16.01.2020 - 15:17 Uhr
NiedermurachOberpfalz

In Liebe und Geborgenheit aufwachsen

Pfarrer Herbert Rösl feiert mit den Familien der Täuflinge 2019 eine Andacht. Nicht nur Nahrung und Kleidung sind wichtig.

Elf Täuflinge und ihre Eltern versammelten sich zur Erinnerung an die Taufe im Jahr 2019 am Altar. Auch viele Geschwister waren mit dabei und so herrschte reges Leben während der Andacht mit Pfarrer Herbert Rösl (links) und Pastoralreferent Andreas Hartung (rechts) in der Pfarrkirche.
von Josef BöhmProfil

Am Fest der "Taufe des Herrn" waren alle Familien aus der Pfarreiengemeinschaft Teunz-Niedermurach-Pertolzhofen, die im vergangenen Jahr ein Kind haben taufen lassen nach Niedermurach eingeladen. Von den 15 Täuflingen nahmen elf an der Andacht teil. Diese familiäre Zusammenkunft war dazu gedacht, den Tag der Taufe in Erinnerung zu rufen und noch einmal den besonderen Segen zu empfangen.

Pfarrer Herbert Rösl begrüßte die Eltern mit ihren Kindern in der Pfarrkirche St. Martin. "Durch das Kind sind sie zu einer Familie oder einer erweiterten Familie geworden", sagte der Geistliche und stellte gemeinsam mit den Gläubigen fest, dass Liebe und Geborgenheit, Nahrung, Kleidung, spielerische Zuwendung sowie ein Platz für Ruhe und Schlaf Grundvoraussetzungen für eine gute Entwicklung des Kindes sind.

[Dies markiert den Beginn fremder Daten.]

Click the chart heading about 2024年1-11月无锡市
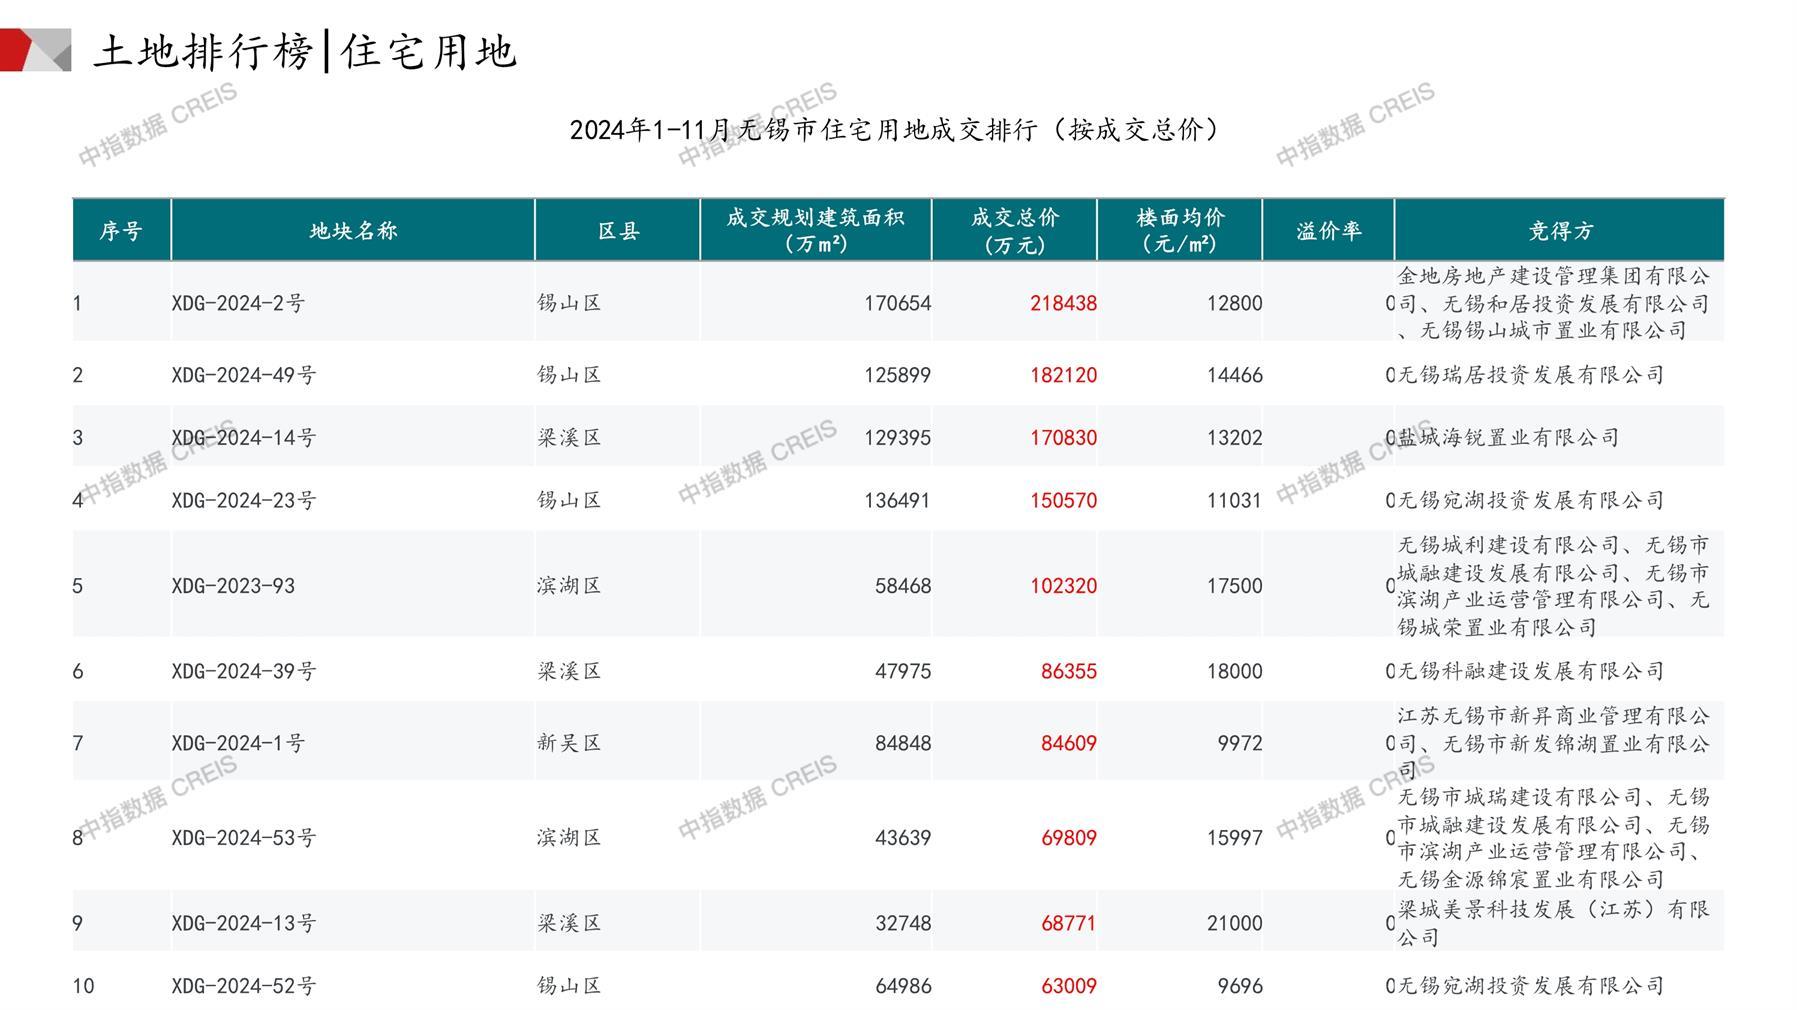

Für die spätere Heranführung an den christlichen Glauben sei es natürlich unabdingbar, dass Eltern ihren Glauben auch praktizierten und so ein überzeugendes Beispiel geben. Ganz wichtig sei damit einhergehend, dass mit den Kindern gebetet wird. Das Ritual eines Gute-Nacht-Gebetes, das Bitten um den Schutz Gottes oder der dankbare Rückblick auf den Tag mit etwas größeren Kindern, seien gute Wege, sie auf die Spur des christlichen Glaubens zu bringen.

Pfarrer Herbert Rösl appellierte an die Eltern, die ihnen anvertrauten Kinder an das Licht des Glaubens heranzuführen und ihnen damit ein hoffnungsvolles und zuversichtliches Leben zu ermöglichen. Das Interesse der Kinder dahingehend zu wecken sei immer noch das glaubwürdige Vorbild ihrer Eltern. Nach der Andacht erteilte der Seelsorger noch allen Täuflingen den Einzelsegen. Anschließend trafen sich die elf Familien, welche der Einladung gefolgt waren, zu einer gemütlichen Plauderrunde im Pfarrsaal, wo sie Pfarrgemeinderatssprecherin Irmgard Glaser begrüßte.

Eine für die größeren Geschwister eingerichtete Spielecke wurde sofort angenommen und ermöglichte einen etwas entspannteren Meinungs- und Erfahrungsaustausch bei Kaffee und Kuchen. Der Pfarrer stellte die einzelnen Familien vor und Pastoralreferent Andreas Hartung überreichte jeweils eine Kinderbibel.